*What to do:*
**a)** Read the sailing log and decide whether each statement agrees with it. For each, answer yes or no and quote the words from the log that settle it.
(i) The engine had latterly been held by only two of its four mountings.
(ii) The crew went into Otter Ferry for a look before heading to Loch Gair.
(iii) Seaman Finnigan provided the sauce for the pasta dinner.
**b)** Reproduce the part of the sailing log between "Saturday 2nd October" and "Mal-de-mer...", inclusive.
**c)** List each sail that the sailing log says the crew hoisted off Innellan.

*Quoted passage:*

# # # #

Sunday 10 October 2010

Final Fling - weekend of 2nd/3rd October 2010

The final cruise for the Good Ship began late on the Friday evening in Edinburgh, with the Skipper joining Seamen Finnigan and Farago outside Drouthy Neebors pub on their way to collect Seaman Sewera from domestic bliss in his flat. Helping Seaman Sewera carry the provisions from his flat, the skipper wasted no time in banning him from taking his lobster pots and other fishing miscellanea on the trip...indeed having been glued to the most recent series of 'The Dealiest Catch', it seemed that he might try to stow a whole Alaskan crab fishing boat aboard given half a chance! After an uneventful drive to Kip Marina, we arrived to find the Good Ship tucked up safe in her usual berth, beneath a dark sky and sitting in water as black as oil. We soon had the brass cabin lamps glowing cheerily, and a warm dinner of filled pasta was served complete with sauce courtesy of Seaman Finnigan. A dram or 2 of whiskey and the crew settled in for an early night, keen to maximise the shorter hours of daylight the next day that sailing at the tail end of the season dictates.


Saturday 2nd October

The day dawned cold and quiet, and after a quick shower we were on our way out of the marina for the final time this year. Motoring into a stiffening breeze from the south-west, the engine felt very smooth compared to previously - this had been traced to loose engine mounts, indeed the engine had latterly been held by only 2 of the 4 mountings! Off Innellan, we hoisted a single reefed main, full jib and partly rolled yankee, fetching off at speed into the Kyles of Bute in a lumpy sea and driving rain. The sailing was fast, but for Seaman Finnigan it was bumpy enough to lead to a bout of 'mal-de-mer', his colour changing an a trice from pink to white to green, and his usual banterous mouth being silenced at once...

Mal-de-mer...
 Meanwhile, on entering the East Kyle the waves had subsided and the sun had come out, and with the wind easing and backing into the East we enjoyed a reach into the heart of the Argyle hills in the company of a larger, modern craft. Seaman Sewera took the opportunity at this point to crack open the first of a number of bottles of Jakey quality cider, and proceeded to finish it by the narrows at the Burnt Islands.

Seagoing Jakey
 Coming round into the West Kyle, we short-tacked our way through some gusts and lulls until abreast of Tighnabruach, at which point the wind came back into the South and rose to a steady Force 6. The Good Ship ploughed her way through the gray, white capped seas with no remorse all the way to Ardlamont Point, at which she just squeezed past the red buoy before we could ease sheets for the run up Loch Fyne.


Warp 9.5...


 The sun was shining again, and the boat sailing fast in the breeze with a rejuvenated Seaman Finnigan at the helm. The wind was soon abaft, and we gybed our way from the shore near Tarbert over to the fish farm North of Portavadie, and back again towards the end of the Otter Spit (which extends over half way across the Loch) and the small village of Port Anne, nestling behind a small island at the narrows. We considered heading into Otter Ferry for a look, but with the afternoon drawing to a close the Good Ship instead pointed her prow Northwards towards the entrance to tiny Loch Gair, our haven for the night.

# # # #

*Supplied material:*

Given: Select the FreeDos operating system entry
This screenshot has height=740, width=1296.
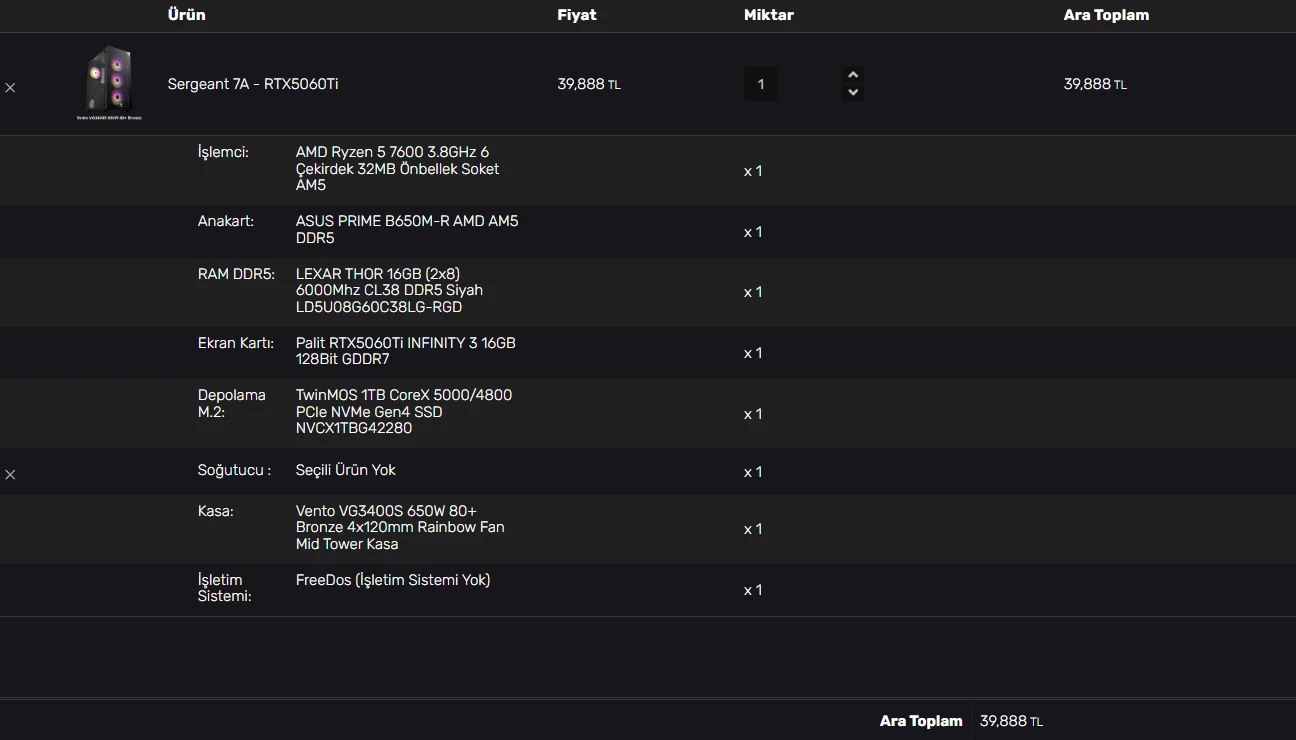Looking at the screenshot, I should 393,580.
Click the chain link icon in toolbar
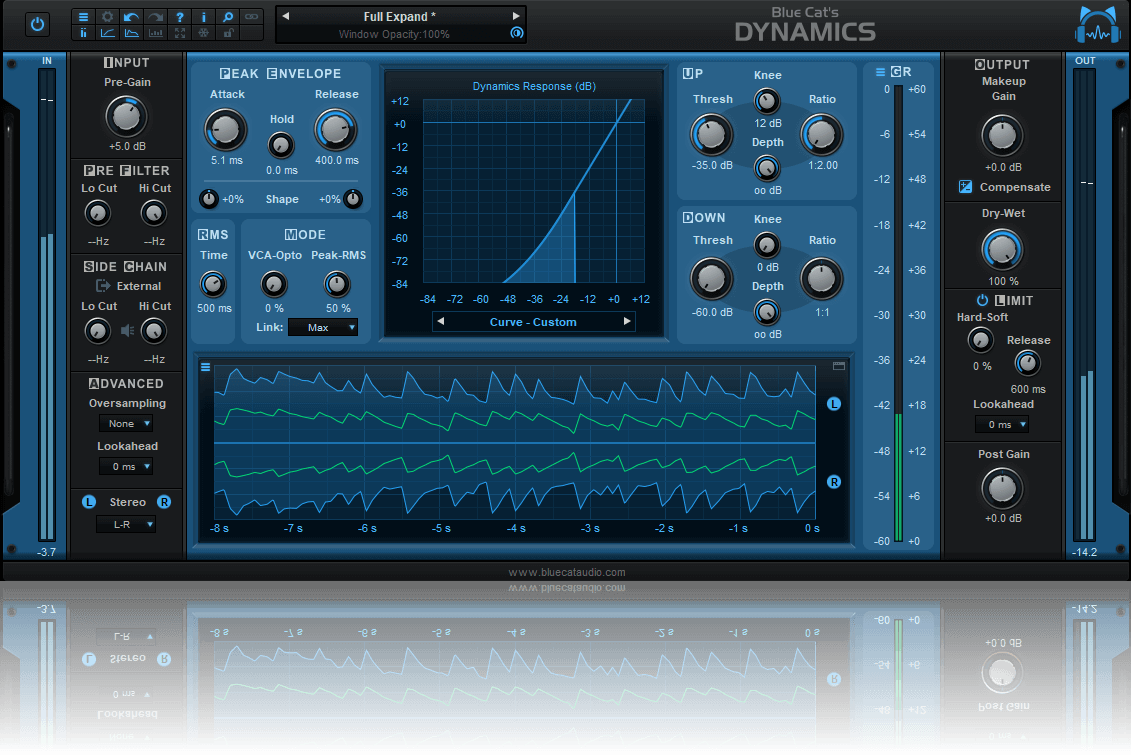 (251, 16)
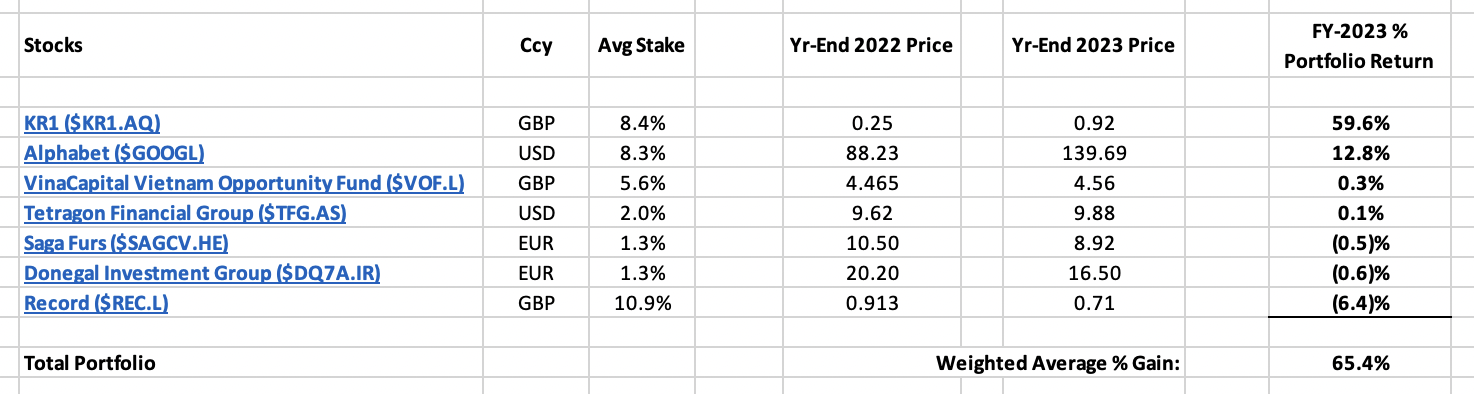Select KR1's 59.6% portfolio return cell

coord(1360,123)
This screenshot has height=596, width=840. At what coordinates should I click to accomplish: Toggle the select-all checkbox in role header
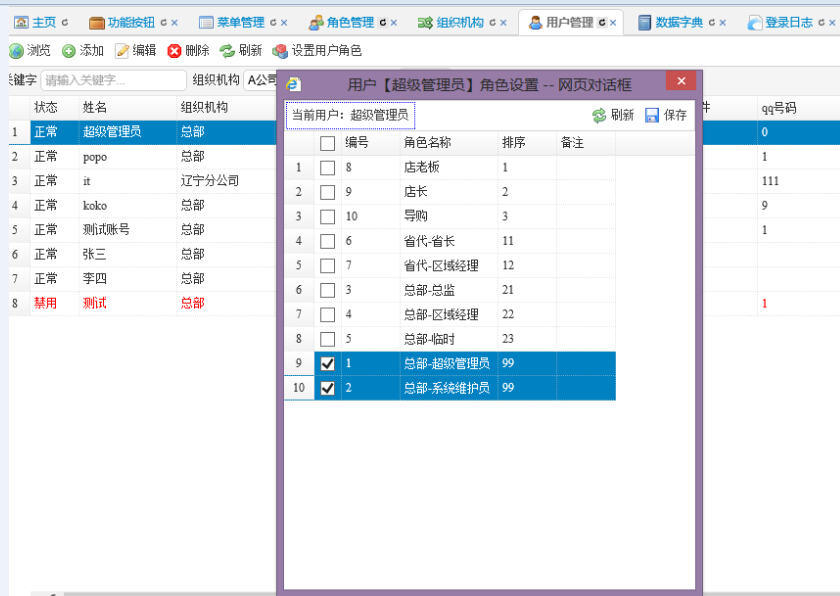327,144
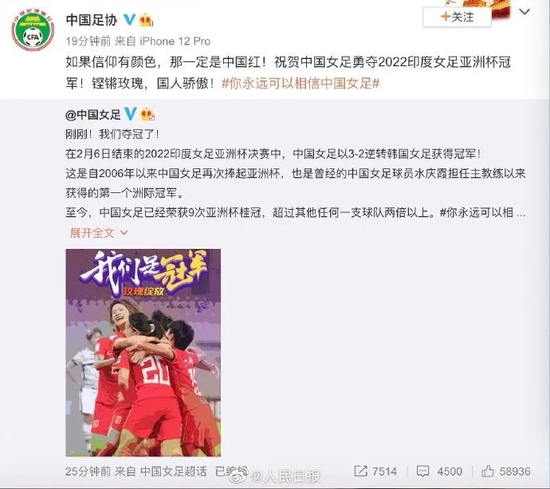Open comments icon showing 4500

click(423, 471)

# # # #

*Written answers:*
**a)**
(i) Yes: "the engine had latterly been held by only 2 of the 4 mountings!"
(ii) No: "We considered heading into Otter Ferry for a look, but with the afternoon drawing to a close the Good Ship instead pointed her prow Northwards towards the entrance to tiny Loch Gair"
(iii) Yes: "a warm dinner of filled pasta was served complete with sauce courtesy of Seaman Finnigan"

**b)**
Saturday 2nd October

The day dawned cold and quiet, and after a quick shower we were on our way out of the marina for the final time this year. Motoring into a stiffening breeze from the south-west, the engine felt very smooth compared to previously - this had been traced to loose engine mounts, indeed the engine had latterly been held by only 2 of the 4 mountings! Off Innellan, we hoisted a single reefed main, full jib and partly rolled yankee, fetching off at speed into the Kyles of Bute in a lumpy sea and driving rain. The sailing was fast, but for Seaman Finnigan it was bumpy enough to lead to a bout of 'mal-de-mer', his colour changing an a trice from pink to white to green, and his usual banterous mouth being silenced at once...

Mal-de-mer...

**c)**
- single reefed main
- full jib
- partly rolled yankee